▶ **Exercise material**:
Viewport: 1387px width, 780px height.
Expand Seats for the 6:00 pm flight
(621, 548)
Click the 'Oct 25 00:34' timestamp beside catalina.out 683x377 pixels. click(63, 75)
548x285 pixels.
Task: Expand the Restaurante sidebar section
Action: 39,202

--

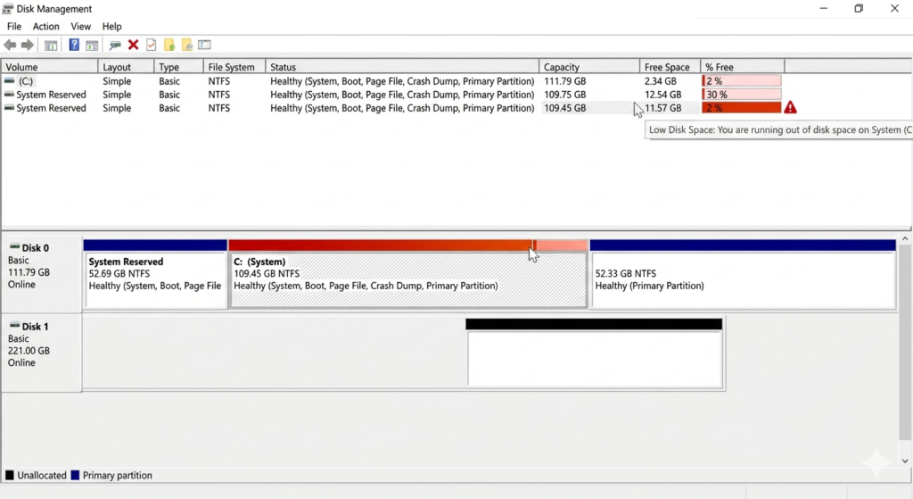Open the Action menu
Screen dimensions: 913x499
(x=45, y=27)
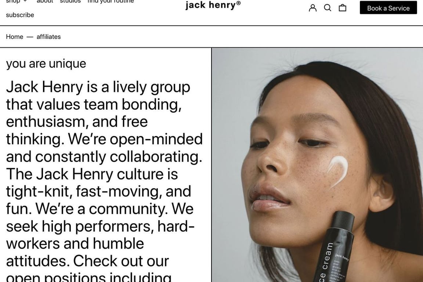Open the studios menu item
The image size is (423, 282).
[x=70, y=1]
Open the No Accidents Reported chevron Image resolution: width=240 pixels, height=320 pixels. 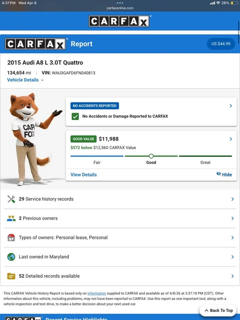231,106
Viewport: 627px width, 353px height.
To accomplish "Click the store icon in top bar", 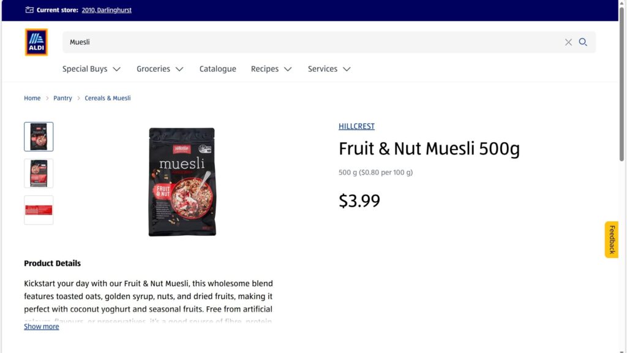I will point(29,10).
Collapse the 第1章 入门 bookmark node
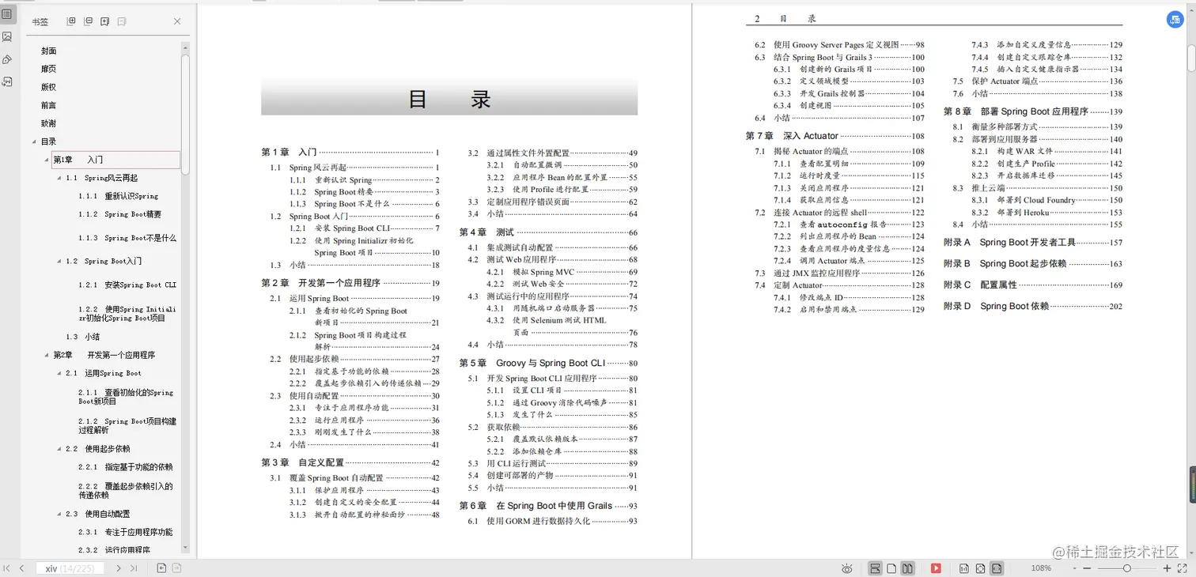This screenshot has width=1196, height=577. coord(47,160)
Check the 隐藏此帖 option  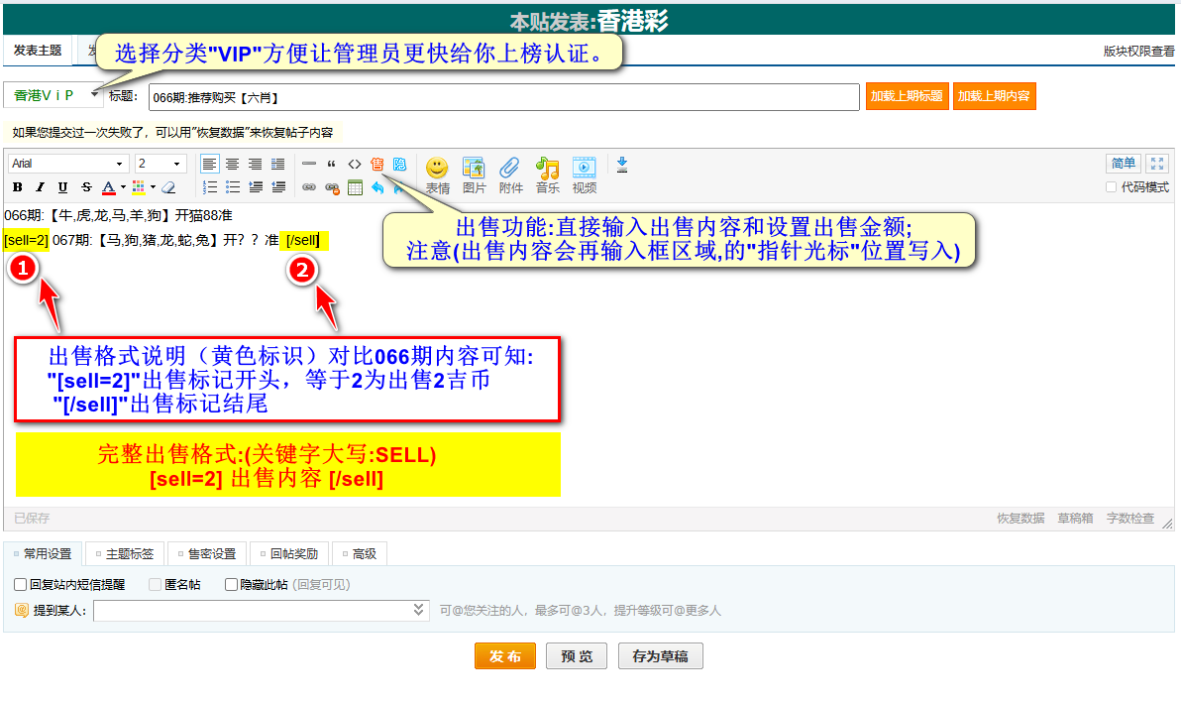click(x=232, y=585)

▶ **What you are asked to do**: Work out how many lines of the data above hold the word "Viewport", and write only the count.

▶ **Exercise solution**: 2